The hubs will be traveling for awhile. So it doesn't matter much where we live. We just need a place for a couple of years then we move to California (the hubs is following a passion.) We could buy a house in Montana (closer to the fam) as an investment and then turn it into a rental when we leave. We could stay in Arizona and rent a place closer to town, the OP could go to public school. We could go ahead and move to Cali but it's expensive to rent. In the meantime I had to start school with the OP (I home school since we live in the Land of Nowhere) since we don't know what we are doing. Public school already started in Arizona, Montana starts next week and California is soon too. I am looking forward to her going to school and at the same time I am going to miss her not being home and so are the younger two princesses. I do however need to spend some more time with my other girls.

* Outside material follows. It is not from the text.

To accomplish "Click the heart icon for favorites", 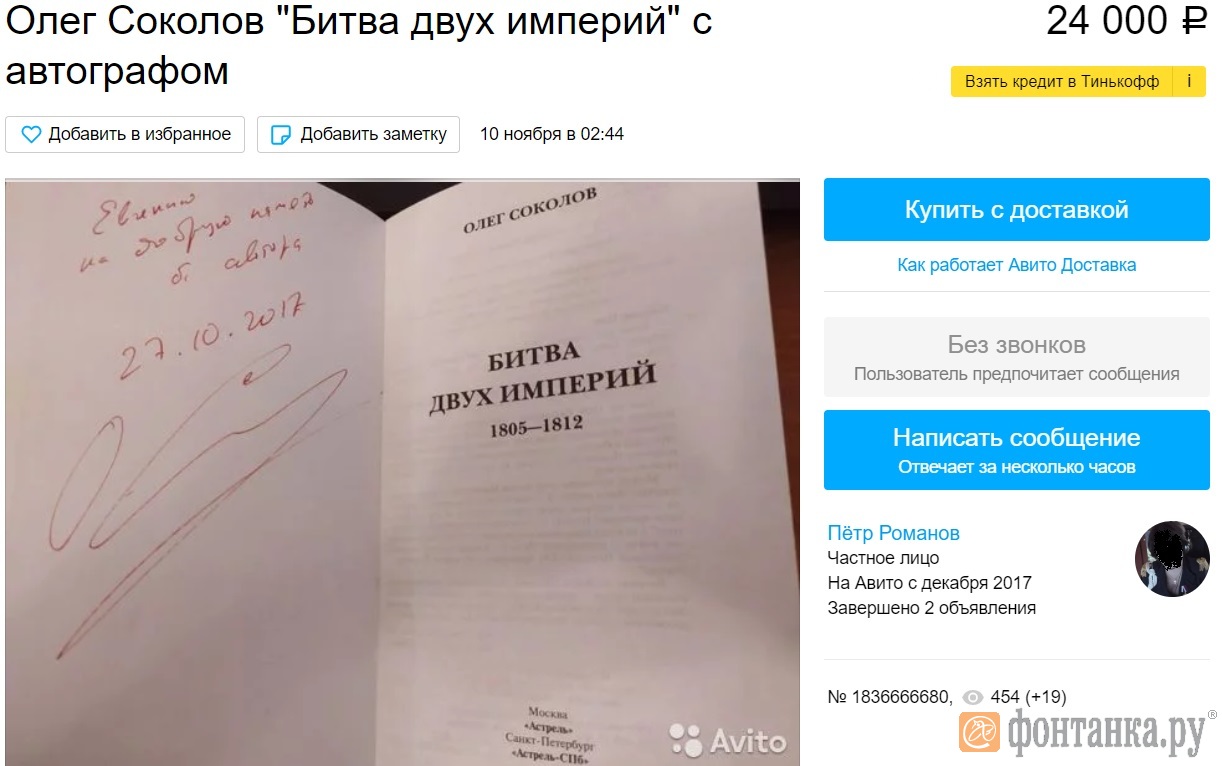I will pyautogui.click(x=31, y=134).
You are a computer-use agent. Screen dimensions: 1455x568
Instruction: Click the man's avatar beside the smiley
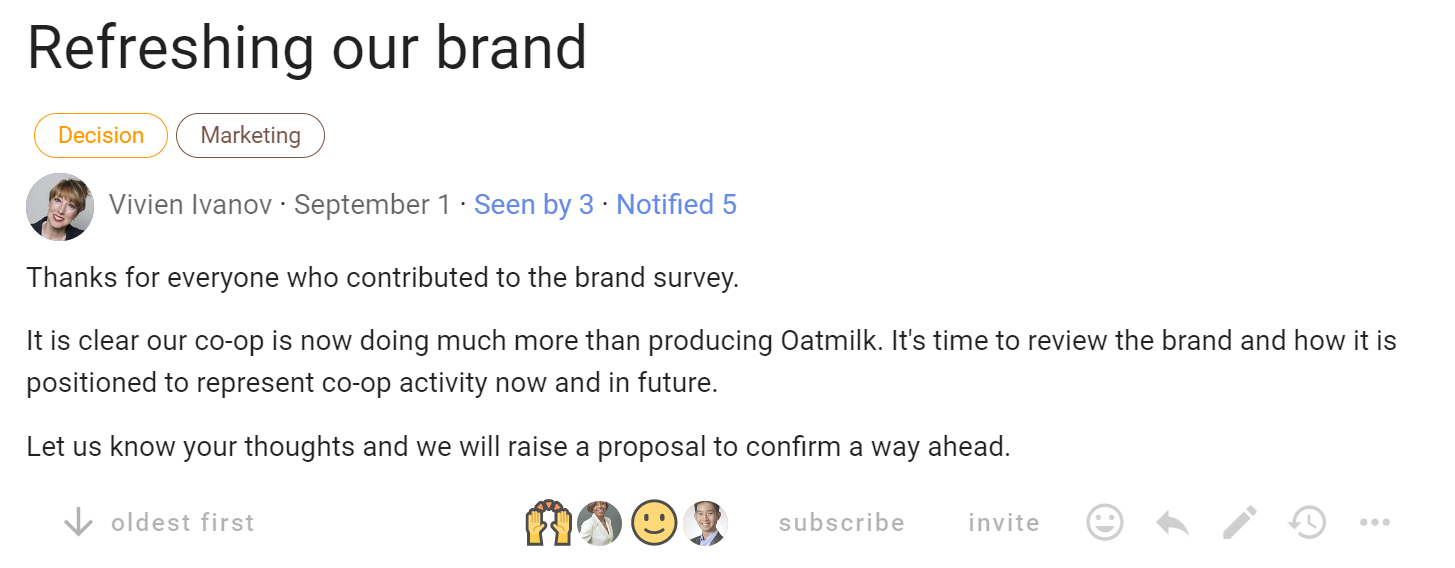[705, 522]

My brain if fried. FRIED! I am tired of thinking about this 24/7. It causing me to stress. Stress causes me to have panic attacks. Panic attacks make me irritable and scared.
So there you have it my rants for today. Sorry. I just needed to get it all out before I explode. This I know -we have to be out in October. Well actually we could stay our employer wants us to stay. Here's the catch: they want us to work for FREE! (we would get to stay in the house)What? Yep that's right, free! Um.......let me think about that............................................... THAT. WOULD. BE. A. NO. Can't do that! I think we need something called.............oh, that's right..............health insurance, and food. Food costs money last time I looked.
Anyhow that's my drama. Lovely huh? Yesterday I posted about being HOME. I love my HOME. I will miss my HOME. I need to find a new HOME. Help!
So what do you do when you have a tough decision to make and how do you know when you've made the right one?